Жестоко мое ремесло.
Лампада каморку мою осветляет,
Я слышу, я знаю, что девки гуляют:
Гуляют, и мне весело.

Сказал, что роман велик, но если учесть то количество действующих лиц, то изумляешься, как же в него поместилось столько судеб, имен, событий. Тут есть и подлинные имена, и измененные; тут судьба поколения одаренных молодых людей, жизни которых были искалечены именно «шестидесятниками», той эпохой, которая расставляла нерусские ориентиры. «Верлибр» — такое было литературное объединение в Вятке (Кирове).

Все в прошлом! Но разве забуду
наивные пробы пера
и юности вольной причуды —
твои, о «Верлибр», вечера…

А эти умные парни провинции наивно подражали «центру». Не Иван, а Джон, не «Калинушка», а битлы.

Ах, эти полночные сидки,
покуда колхозники спят!
И Кафка, и Ницше, и Шнитке,
«Лолита», «Улисс» и де Сад,
брошюра Ципко, анекдоты, поллитра,
и Ленин, и Леннон, и «Шипка» без фильтра…

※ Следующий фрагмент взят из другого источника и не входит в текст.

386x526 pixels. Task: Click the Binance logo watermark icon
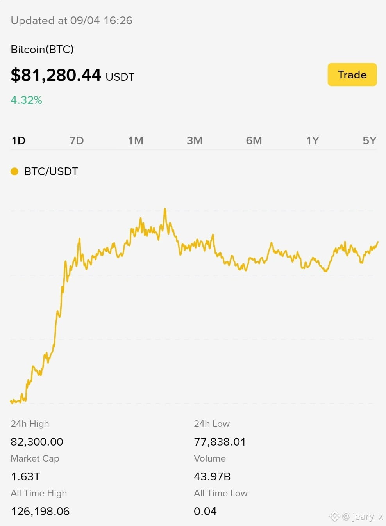pos(334,517)
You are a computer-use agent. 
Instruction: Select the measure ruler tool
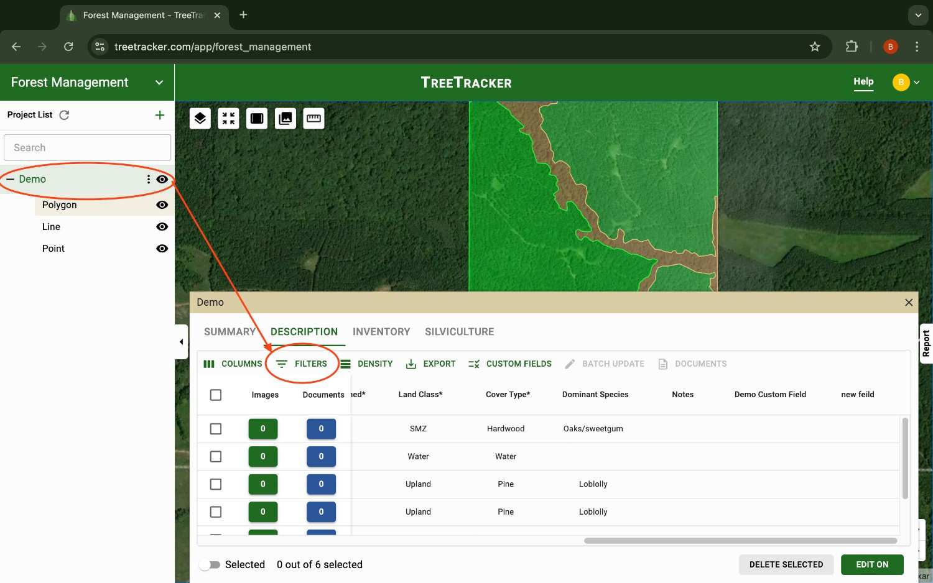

Судьбы несостоявшихся авторов проходят пред нами. И жалко их: заморочили их, задурили, но и понимаешь, что и их вина тут есть. Зачем было так вязнуть в современности? Разве недоступны были Пушкин и Тютчев, Гончаров и Державин, Есенин и Блок, Твардовский и Заболоцкий (а уж кто­кто, а великий Заболоцкий — он же вятский, и опять же уржумский. Может, он и спас Светлану?), кто мешал «Верлибру» учиться у русской классики? Какие там Кафки, глупость все это. Уже и русская философия становилась доступной, и богословская. Но она как бы была в стороне, тяги к ней не было, а эти кумиры на виду.

И вот в наше сознание входят новые герои: Глаголев, Шитов, Горшков, Истомин, Зинаида, Евдокия, конечно, Эмма (в конце так горько о них: «И Эмма еще не спилась без работы… и Лешка еще не подался в бандиты»), Сухарский, Портков, Либерзон, Тамара, Ухов, Абдрахманыч, Голиков — вот сколько, да еще и не всех перечислил.

Перечитываю роман. Хорошо. Нужно. Нужно осмысливать пройденное, видеть, как легко поддается молодежь на приманки, как шатаются ее убеждения под влиянием извне. Все оттого, что в душе и сердце нет главного — любви. Не земной, а духовной. К Богу, к Родине, к России.